Data in this exercise »

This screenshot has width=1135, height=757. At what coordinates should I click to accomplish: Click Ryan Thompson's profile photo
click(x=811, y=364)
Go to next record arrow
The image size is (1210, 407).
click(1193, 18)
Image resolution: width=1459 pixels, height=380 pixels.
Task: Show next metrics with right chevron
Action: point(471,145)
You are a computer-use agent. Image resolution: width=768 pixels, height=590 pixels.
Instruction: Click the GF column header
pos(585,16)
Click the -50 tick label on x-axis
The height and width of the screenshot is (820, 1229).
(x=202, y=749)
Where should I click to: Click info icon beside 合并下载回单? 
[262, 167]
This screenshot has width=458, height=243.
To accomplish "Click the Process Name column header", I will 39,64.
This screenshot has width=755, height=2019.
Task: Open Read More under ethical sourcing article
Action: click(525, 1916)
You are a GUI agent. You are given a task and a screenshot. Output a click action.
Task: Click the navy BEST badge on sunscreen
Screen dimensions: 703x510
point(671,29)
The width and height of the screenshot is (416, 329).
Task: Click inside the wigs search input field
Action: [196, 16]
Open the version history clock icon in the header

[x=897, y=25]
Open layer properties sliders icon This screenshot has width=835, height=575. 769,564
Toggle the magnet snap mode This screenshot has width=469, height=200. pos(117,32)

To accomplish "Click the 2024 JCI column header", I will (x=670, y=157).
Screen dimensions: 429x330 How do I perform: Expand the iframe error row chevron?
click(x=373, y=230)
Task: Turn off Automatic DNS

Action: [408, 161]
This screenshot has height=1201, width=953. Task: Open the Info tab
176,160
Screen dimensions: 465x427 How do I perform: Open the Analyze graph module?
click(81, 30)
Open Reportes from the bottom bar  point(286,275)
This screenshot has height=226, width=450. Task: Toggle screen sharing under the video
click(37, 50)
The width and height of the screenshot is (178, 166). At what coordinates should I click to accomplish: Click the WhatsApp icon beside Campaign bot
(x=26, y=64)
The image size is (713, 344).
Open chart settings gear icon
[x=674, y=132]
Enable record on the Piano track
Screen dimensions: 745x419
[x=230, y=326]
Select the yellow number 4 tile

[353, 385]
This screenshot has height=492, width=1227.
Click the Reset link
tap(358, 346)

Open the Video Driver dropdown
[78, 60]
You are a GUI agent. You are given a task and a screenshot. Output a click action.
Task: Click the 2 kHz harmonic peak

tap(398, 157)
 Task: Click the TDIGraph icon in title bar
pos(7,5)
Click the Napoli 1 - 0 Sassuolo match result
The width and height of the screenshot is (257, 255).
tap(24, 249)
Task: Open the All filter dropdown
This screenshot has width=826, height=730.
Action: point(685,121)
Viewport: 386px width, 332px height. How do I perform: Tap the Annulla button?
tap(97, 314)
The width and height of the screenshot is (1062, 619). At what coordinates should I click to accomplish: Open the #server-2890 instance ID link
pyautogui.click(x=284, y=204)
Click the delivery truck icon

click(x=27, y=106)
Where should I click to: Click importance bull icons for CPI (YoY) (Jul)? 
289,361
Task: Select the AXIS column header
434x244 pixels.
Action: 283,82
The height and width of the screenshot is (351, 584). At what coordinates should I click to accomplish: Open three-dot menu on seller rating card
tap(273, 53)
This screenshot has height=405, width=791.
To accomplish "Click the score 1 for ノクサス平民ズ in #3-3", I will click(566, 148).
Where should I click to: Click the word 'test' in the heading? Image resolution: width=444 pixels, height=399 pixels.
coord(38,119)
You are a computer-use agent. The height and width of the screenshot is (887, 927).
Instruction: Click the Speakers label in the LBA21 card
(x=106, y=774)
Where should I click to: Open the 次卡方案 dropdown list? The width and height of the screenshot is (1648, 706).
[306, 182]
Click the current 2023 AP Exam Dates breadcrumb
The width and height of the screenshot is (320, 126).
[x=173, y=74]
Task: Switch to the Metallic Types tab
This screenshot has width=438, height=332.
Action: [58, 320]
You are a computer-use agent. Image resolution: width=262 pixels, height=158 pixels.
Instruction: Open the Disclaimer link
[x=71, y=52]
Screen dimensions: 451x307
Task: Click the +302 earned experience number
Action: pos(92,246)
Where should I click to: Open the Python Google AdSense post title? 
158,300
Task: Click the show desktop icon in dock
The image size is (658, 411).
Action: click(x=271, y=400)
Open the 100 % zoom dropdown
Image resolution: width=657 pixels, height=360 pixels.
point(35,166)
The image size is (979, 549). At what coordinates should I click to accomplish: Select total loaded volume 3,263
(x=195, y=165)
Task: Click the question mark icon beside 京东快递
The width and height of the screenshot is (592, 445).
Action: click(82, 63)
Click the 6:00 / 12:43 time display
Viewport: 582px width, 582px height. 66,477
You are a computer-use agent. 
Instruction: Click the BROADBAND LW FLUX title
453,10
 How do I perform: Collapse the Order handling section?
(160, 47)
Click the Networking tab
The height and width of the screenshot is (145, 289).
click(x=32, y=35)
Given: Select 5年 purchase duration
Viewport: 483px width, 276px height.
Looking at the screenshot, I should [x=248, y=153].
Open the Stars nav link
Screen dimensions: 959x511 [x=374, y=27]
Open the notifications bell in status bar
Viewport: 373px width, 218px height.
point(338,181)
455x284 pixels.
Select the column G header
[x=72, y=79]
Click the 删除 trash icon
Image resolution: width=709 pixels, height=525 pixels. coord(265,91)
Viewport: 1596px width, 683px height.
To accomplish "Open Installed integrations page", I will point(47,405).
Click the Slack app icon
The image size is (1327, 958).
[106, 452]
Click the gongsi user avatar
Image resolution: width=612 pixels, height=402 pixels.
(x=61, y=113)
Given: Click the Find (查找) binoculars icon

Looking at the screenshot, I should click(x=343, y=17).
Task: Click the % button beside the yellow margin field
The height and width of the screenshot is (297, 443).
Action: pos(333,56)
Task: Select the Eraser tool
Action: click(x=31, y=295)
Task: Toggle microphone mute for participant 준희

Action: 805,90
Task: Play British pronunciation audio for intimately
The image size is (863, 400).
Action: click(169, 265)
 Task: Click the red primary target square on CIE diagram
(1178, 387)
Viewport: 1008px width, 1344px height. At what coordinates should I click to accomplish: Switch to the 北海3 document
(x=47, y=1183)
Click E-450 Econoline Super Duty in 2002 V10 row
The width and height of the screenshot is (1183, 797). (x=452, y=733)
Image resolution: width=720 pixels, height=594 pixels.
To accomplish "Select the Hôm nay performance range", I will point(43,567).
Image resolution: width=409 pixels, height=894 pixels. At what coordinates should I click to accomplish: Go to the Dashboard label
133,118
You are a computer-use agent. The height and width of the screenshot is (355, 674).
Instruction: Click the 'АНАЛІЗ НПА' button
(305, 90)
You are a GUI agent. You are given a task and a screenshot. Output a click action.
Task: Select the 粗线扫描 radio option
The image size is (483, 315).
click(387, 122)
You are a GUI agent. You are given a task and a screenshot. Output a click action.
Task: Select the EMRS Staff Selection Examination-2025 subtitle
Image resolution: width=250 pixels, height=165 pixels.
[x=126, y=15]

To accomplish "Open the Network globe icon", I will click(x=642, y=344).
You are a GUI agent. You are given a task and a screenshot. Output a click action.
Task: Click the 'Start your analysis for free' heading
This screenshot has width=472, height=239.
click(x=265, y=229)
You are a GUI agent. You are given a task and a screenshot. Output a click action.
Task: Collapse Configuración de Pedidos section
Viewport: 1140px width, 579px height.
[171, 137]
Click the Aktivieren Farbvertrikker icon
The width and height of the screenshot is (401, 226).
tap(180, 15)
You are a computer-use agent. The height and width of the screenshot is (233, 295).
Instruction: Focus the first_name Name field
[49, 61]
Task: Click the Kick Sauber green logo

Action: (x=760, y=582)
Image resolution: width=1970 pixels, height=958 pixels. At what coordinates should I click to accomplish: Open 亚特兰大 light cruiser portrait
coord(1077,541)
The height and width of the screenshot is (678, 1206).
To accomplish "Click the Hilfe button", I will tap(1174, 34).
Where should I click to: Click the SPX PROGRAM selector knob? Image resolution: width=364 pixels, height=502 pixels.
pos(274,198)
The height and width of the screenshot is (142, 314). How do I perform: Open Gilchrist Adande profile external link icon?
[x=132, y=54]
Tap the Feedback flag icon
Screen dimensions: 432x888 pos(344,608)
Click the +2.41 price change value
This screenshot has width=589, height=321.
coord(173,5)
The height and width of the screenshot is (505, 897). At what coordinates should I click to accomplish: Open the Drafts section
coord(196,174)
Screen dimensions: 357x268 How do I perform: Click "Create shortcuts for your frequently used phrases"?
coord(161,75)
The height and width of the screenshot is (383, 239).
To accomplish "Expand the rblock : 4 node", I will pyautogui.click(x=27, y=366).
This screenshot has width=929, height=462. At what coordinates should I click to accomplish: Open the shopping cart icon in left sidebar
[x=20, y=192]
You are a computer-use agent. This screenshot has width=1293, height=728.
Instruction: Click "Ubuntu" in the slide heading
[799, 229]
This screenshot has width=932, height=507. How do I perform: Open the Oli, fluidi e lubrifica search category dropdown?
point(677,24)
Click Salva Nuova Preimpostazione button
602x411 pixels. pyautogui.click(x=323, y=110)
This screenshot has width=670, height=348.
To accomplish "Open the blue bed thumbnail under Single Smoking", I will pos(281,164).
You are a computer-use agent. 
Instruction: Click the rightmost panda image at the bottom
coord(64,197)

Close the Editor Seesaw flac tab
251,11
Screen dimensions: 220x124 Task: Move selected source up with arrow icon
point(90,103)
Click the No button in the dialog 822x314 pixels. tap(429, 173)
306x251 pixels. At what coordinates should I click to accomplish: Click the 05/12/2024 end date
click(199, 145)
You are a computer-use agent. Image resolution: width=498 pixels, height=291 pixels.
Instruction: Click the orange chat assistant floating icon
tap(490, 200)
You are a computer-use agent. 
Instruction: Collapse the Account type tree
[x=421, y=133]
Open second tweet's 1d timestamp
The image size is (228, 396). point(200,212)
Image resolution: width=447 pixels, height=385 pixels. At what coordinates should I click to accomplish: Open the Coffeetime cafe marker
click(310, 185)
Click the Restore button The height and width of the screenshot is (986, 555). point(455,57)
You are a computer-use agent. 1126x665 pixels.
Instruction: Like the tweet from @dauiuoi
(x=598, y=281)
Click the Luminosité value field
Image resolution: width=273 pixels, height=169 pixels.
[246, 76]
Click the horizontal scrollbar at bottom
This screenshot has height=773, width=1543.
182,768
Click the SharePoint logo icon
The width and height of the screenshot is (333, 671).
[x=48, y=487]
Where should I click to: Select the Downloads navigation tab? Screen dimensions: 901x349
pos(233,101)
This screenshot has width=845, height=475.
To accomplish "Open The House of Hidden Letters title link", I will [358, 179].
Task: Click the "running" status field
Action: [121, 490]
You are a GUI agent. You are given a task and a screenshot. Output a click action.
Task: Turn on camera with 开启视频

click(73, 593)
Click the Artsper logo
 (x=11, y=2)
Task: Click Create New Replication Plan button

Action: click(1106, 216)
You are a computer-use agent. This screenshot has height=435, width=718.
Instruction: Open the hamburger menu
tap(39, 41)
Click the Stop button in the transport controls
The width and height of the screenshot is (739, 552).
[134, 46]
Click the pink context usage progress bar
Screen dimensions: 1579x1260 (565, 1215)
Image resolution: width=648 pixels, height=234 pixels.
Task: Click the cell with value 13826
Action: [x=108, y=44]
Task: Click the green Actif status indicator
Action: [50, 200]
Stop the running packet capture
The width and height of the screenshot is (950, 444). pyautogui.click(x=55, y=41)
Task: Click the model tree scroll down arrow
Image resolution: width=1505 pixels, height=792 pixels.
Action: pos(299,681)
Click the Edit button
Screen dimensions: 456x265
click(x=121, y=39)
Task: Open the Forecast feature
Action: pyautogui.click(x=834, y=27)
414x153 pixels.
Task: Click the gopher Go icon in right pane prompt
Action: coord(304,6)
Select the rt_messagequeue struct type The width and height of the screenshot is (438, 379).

Exercise requirements » The answer must consist of every line above that contains the word "computer".

Completed exercise »
You are a computer-use agent. Image resolution: width=768 pixels, height=590 pixels.
You are a computer-use agent. The height and width of the screenshot is (887, 927).
You are a computer-use agent. Image resolution: width=262 pixels, height=158 pixels.
You are a computer-use agent. 
You are a computer-use agent. The height and width of the screenshot is (355, 674).
You are a computer-use agent. The height and width of the screenshot is (233, 295).
You are a computer-use agent. This screenshot has width=1293, height=728.
You are a computer-use agent. 
You are a computer-use agent. Image resolution: width=498 pixels, height=291 pixels.
You are a computer-use agent. 
You are a computer-use agent. 1126x665 pixels.
You are a computer-use agent. This screenshot has height=435, width=718.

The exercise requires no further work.